Internet tycoon Kim Dotcom says his new file sharing site could be what is needed to "reboot" plans to connect New Zealand to the United States through an undersea fibre cable.
Pacific Fibre, the company that hoped to build New Zealand's second international internet link by 2014, was forced to can the ambitious project in August as it failed to raise enough money.
Dotcom today invited Pacific Fibre chairman Sam Morgan and co-founder and director Rod Drury to discuss his plans.
Dotcom tweeted: "@samfromwgtn @roddrury Let's #swimatkims next week and talk about Pacific Fibre."
To which, Drury responded: "@KimDotcom if there's a photo we need to push @samfromwgtn down the end of the pool. He's a whippet #swimatkims."
But he earlier tweeted: "While I admire the @KimDotcom #megacable plan, there is a tiny flaw.

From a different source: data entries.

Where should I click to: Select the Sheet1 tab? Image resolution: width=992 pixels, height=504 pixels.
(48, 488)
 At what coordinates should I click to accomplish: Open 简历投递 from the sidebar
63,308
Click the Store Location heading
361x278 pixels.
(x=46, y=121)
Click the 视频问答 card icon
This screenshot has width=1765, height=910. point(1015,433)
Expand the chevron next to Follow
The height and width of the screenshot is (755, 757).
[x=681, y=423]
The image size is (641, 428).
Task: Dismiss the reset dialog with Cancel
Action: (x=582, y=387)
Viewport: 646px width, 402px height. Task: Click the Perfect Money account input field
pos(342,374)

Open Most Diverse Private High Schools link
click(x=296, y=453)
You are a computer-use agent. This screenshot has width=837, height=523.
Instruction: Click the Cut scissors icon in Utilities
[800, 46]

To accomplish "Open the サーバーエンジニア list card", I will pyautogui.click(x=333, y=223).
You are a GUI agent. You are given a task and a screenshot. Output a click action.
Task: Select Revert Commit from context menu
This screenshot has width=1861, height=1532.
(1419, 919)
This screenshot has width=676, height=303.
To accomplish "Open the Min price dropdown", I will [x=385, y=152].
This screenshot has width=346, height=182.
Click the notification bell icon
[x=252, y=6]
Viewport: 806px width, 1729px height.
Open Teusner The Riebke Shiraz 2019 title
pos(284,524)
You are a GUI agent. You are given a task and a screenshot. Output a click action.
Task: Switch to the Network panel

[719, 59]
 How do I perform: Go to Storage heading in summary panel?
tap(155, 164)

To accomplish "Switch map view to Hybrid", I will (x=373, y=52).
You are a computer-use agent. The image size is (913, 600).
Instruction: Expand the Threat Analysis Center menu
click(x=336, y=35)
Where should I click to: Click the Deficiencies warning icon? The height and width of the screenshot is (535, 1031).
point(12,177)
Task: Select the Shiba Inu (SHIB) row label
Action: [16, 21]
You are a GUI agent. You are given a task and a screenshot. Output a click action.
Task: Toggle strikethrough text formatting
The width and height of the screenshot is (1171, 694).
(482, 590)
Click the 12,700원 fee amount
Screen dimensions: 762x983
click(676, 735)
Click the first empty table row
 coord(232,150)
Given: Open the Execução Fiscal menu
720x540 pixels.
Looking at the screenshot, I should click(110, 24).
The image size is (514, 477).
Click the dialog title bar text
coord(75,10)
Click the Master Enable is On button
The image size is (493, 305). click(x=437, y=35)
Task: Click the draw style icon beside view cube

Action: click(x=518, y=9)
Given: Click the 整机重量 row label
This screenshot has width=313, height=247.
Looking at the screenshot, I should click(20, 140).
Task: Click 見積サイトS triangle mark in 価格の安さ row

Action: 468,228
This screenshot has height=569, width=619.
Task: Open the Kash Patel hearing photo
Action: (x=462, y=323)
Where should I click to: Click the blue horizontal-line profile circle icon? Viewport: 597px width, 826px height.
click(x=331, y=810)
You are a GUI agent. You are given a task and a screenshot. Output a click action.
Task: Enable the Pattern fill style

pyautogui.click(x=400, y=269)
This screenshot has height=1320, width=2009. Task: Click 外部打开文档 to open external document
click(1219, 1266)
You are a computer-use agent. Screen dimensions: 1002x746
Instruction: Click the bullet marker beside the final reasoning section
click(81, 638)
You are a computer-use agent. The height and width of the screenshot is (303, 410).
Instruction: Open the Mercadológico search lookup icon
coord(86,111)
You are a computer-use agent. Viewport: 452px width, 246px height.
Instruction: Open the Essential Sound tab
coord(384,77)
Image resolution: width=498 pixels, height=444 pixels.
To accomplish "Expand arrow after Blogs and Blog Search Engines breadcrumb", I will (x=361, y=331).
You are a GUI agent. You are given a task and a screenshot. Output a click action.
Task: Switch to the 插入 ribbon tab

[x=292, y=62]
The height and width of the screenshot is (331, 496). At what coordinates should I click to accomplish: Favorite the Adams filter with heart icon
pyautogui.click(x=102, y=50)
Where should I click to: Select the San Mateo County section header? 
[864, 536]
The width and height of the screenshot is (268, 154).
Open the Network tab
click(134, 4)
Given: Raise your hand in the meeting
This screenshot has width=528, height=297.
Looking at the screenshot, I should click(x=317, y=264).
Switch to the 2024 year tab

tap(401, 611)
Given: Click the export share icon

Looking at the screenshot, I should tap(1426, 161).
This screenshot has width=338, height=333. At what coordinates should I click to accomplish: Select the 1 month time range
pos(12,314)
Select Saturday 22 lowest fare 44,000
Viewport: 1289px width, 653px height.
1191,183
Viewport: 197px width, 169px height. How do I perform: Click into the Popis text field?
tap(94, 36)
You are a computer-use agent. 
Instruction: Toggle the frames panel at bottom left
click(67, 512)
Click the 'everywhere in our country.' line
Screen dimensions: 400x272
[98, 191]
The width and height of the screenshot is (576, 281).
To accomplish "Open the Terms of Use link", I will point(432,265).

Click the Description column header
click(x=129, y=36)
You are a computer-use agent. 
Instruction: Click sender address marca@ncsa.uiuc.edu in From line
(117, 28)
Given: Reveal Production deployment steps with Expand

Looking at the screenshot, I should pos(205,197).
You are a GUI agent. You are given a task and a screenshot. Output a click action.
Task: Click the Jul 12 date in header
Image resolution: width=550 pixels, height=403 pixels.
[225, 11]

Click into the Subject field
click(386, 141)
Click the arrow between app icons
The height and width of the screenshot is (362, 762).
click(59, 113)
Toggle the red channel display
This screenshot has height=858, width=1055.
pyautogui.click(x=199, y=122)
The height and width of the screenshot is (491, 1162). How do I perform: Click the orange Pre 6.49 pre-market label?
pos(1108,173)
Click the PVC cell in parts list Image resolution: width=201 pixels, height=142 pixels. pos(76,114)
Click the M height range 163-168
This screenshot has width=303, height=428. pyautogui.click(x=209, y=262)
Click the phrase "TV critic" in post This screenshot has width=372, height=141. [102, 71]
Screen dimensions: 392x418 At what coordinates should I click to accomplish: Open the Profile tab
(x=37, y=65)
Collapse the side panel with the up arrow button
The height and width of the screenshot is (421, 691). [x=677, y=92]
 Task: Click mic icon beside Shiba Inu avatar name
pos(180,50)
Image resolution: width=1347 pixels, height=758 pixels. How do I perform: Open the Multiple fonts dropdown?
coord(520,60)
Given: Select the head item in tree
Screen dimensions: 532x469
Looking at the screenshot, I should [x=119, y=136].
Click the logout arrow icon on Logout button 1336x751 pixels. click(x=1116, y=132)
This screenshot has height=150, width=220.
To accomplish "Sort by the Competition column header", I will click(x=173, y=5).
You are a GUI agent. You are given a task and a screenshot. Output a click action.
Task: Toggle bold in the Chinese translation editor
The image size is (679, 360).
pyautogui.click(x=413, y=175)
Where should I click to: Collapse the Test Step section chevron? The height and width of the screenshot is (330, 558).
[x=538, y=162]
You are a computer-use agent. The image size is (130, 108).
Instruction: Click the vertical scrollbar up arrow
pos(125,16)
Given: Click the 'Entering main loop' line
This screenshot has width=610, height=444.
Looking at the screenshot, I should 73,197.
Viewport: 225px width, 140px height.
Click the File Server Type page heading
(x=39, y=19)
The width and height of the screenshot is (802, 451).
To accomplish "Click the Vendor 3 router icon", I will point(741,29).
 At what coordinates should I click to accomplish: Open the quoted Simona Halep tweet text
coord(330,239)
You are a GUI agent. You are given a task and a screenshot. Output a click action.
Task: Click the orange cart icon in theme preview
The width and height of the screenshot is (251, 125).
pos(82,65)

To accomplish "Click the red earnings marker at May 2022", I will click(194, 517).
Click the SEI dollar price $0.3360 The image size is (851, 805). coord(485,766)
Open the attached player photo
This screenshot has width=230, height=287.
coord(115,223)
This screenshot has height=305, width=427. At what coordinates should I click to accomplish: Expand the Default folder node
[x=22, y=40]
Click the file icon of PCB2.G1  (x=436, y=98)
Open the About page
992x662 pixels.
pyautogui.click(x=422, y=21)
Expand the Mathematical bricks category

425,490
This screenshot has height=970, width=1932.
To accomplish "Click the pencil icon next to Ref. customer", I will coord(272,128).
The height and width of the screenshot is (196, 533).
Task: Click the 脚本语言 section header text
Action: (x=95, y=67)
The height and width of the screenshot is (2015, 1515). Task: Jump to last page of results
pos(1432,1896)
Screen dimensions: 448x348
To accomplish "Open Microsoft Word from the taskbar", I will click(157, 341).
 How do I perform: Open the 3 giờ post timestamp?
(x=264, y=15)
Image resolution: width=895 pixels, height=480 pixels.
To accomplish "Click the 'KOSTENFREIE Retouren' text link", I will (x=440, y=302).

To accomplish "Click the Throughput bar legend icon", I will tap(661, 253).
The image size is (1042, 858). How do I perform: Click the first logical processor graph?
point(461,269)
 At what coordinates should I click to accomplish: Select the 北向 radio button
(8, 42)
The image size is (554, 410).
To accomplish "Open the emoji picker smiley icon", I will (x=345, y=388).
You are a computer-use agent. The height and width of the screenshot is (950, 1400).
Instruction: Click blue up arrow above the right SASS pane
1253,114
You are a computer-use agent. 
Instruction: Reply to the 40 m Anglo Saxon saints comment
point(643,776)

US permission required to connect to USA."
Dotcom told media his new file sharing website Me.ga could help fund the multi-million dollar project.
Dotcom is also proposing free broadband for all New Zealanders. He told ONE News once the cable is installed it is "relatively cheap to maintain".
"We would provide all NZ ISP's with free access to the cable for individual customers (citizens) and charge a fee to business and government customers.
"Because ISP's control the last mile and provide equipment like routers they would still charge a fee but it could be as low as 15% - 20% of current bandwidth plans with three to five times faster connection speeds and without transfer limits."
Dotcom said that "one way or another New Zealand needs Pacific Fibre".
"I think it is important to reboot efforts to make it happen," he tweeted.
The German National said unfortunately the Government wants to invest in roads.
"In 10-15 years more people will work and shop from home. You don't need Tarmac you need fibre."
Pacific Fibre chairman Morgan said in August that he was "terribly disappointed" the company's plan to build a high speed fibre-optic cable connecting New Zealand and Australia to California had to be dropped.
Morgan said at the time that despite getting good investor support, the company, which was launched in March 2010, was not able to reach the $400 million needed to fund the building of the 13,000km cable.
Dotcom has received support from his followers on Twitter, with one saying he would put in everything he could in to the plan, as it is an essential piece of infrastructure.
And Telecom Users Association chief executive Paul Brislen tweeted: "@KimDotcom we'd looked at starting up a public fund/trust to raise cash. There's enough demand out there."
The cable would double New Zealand's bandwidth.